### TASK TO CARRY OUT
Report, from the records below, every line where the word "Advanced" appears.

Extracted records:

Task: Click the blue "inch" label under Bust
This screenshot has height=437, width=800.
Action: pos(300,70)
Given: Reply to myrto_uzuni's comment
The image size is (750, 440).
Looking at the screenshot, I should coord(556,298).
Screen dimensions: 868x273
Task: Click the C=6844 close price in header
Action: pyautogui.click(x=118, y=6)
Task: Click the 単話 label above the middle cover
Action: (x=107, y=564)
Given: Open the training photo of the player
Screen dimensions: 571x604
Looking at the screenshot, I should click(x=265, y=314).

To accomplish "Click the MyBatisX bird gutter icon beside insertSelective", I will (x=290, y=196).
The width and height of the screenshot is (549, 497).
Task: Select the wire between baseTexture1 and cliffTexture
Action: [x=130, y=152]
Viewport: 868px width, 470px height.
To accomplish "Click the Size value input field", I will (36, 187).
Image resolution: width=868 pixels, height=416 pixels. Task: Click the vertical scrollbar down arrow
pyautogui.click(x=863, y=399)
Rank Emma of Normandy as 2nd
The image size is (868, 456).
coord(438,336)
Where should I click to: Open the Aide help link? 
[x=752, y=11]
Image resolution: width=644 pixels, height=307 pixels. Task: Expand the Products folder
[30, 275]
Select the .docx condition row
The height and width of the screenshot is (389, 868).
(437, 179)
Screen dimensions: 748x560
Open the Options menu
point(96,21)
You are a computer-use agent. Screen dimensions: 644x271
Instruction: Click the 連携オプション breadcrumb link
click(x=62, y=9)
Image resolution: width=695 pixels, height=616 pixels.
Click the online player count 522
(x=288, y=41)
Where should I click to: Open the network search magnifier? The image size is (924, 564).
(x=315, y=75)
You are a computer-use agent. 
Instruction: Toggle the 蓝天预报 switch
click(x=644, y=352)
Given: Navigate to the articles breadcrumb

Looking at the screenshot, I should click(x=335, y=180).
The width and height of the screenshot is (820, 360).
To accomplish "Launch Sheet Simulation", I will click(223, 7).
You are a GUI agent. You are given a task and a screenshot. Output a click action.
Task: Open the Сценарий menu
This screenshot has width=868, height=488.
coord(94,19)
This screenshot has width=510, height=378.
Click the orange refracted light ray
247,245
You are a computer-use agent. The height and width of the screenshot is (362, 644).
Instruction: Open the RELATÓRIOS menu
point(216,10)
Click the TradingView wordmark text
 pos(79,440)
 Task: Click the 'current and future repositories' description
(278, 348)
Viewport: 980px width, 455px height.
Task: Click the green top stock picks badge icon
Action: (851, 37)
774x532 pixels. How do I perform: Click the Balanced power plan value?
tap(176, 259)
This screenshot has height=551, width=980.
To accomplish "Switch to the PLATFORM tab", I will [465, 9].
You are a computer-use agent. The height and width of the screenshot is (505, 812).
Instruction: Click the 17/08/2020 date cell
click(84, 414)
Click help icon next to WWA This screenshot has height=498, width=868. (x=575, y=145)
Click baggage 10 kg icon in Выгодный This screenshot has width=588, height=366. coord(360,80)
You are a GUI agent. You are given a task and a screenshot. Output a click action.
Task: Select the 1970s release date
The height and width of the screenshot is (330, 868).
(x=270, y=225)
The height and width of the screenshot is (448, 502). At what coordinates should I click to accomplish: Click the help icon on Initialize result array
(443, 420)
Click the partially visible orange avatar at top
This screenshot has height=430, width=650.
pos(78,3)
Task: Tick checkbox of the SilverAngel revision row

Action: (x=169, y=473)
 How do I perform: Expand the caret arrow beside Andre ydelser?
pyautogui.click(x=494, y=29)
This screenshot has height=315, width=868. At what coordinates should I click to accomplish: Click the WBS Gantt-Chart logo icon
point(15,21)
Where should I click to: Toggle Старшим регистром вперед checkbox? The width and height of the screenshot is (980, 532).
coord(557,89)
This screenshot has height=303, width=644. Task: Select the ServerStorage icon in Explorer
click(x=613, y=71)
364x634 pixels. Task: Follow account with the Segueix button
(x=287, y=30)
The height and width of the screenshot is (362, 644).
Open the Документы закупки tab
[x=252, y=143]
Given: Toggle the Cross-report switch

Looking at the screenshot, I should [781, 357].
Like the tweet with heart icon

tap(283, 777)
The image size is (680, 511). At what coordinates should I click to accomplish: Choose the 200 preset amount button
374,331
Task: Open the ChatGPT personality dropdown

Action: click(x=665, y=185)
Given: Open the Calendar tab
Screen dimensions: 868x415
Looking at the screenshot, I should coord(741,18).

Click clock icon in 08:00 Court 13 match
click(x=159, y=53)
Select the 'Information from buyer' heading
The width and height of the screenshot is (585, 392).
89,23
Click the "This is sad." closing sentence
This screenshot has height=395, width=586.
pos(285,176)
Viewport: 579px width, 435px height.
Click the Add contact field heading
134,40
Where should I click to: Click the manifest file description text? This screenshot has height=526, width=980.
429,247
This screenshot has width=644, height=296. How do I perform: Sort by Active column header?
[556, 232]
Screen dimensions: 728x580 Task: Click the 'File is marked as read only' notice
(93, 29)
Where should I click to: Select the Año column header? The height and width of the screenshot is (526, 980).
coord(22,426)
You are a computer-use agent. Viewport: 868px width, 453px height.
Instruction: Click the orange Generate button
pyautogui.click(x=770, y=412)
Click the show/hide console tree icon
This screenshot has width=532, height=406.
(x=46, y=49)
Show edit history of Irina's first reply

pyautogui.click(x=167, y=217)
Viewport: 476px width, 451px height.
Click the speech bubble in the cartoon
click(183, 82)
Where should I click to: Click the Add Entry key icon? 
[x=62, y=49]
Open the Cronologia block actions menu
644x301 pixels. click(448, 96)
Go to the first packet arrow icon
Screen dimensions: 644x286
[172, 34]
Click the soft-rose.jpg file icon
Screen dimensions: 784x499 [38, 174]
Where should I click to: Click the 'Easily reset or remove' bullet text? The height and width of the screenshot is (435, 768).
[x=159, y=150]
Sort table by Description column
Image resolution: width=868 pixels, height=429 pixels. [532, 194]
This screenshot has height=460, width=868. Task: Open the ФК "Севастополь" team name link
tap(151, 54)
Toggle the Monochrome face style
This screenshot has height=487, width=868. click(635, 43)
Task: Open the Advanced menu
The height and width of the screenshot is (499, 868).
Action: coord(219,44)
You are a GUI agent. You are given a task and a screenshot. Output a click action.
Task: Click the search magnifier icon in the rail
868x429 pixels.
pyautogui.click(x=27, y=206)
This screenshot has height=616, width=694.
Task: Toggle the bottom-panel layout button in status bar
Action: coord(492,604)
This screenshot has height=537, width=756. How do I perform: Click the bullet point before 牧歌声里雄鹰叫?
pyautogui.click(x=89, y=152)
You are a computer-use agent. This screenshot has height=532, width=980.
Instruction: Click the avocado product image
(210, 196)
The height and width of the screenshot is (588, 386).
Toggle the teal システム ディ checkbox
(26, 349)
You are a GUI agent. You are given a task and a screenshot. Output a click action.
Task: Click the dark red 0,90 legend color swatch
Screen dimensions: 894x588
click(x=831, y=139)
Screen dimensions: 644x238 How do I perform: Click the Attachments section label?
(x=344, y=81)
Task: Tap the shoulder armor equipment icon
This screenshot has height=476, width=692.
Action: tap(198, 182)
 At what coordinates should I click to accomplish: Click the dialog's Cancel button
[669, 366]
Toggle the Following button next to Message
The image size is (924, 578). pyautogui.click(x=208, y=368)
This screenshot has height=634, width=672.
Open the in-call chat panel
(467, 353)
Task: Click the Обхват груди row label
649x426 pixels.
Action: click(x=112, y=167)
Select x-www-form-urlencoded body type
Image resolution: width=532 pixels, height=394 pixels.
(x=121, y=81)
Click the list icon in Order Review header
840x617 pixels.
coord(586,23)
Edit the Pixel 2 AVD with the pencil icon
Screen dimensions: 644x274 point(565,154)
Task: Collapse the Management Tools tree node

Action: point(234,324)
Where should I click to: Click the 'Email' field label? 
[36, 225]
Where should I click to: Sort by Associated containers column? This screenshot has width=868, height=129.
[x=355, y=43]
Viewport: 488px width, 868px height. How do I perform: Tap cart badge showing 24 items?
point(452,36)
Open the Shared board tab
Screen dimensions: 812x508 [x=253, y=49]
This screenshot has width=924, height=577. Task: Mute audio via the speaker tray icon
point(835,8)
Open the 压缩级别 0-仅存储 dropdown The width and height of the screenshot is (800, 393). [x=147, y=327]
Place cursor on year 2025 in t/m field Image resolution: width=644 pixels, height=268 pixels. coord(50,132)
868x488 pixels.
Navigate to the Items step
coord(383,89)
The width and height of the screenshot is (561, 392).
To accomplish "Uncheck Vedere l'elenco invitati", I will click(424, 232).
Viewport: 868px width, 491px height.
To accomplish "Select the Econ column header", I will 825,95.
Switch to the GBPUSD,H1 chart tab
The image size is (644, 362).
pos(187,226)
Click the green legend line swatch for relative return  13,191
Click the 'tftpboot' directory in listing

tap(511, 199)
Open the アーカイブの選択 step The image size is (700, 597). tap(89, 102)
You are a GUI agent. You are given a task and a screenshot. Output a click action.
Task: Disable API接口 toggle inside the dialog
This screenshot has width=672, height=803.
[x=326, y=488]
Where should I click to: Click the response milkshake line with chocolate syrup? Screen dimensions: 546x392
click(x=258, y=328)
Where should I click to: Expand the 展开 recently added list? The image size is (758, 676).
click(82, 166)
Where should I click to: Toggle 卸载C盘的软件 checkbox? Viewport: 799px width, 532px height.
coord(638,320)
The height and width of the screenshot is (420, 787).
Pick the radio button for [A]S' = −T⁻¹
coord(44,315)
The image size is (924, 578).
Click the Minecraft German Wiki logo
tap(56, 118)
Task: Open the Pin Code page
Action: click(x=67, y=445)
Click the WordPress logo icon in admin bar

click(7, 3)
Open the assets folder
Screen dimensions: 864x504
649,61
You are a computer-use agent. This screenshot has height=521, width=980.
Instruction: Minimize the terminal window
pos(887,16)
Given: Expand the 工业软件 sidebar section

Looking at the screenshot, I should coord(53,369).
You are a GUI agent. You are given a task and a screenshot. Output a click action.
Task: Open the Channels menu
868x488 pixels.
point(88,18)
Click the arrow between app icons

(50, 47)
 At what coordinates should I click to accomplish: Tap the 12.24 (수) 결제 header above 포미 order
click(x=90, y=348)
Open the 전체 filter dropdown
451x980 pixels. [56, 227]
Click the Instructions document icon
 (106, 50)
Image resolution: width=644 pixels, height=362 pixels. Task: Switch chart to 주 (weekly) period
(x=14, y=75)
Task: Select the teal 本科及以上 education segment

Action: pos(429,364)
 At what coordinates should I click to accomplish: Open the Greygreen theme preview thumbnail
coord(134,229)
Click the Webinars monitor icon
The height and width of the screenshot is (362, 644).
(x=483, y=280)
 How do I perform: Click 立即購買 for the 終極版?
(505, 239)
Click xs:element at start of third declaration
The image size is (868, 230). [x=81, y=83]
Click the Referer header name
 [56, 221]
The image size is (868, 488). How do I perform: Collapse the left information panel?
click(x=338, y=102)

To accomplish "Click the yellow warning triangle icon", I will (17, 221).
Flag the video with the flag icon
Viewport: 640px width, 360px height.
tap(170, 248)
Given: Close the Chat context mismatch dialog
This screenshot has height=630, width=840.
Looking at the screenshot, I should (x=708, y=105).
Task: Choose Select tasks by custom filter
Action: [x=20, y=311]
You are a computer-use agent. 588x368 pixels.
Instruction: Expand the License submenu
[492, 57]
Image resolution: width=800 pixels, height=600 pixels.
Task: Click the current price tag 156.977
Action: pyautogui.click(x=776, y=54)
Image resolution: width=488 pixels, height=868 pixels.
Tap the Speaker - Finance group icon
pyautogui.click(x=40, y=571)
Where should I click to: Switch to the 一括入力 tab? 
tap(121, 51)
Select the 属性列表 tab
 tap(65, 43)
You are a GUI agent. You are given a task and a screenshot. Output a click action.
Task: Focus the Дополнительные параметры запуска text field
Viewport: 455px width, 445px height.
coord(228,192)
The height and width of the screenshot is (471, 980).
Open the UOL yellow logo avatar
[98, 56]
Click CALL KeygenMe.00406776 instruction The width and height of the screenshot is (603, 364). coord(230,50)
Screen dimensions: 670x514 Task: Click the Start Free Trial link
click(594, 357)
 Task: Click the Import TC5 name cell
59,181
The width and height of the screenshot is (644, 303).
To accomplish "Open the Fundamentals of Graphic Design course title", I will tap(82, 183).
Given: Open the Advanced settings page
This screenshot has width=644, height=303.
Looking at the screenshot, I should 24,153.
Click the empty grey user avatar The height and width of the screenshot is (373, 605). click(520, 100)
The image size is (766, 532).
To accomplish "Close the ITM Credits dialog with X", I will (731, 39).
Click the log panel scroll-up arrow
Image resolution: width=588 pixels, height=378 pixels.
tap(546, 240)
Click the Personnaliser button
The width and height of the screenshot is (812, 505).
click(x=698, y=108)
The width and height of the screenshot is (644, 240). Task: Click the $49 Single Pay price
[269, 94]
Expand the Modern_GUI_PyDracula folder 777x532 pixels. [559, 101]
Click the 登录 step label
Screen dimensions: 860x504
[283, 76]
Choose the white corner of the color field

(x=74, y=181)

### OUTPUT
Task: Open the Advanced menu
Given: Open the Advanced settings page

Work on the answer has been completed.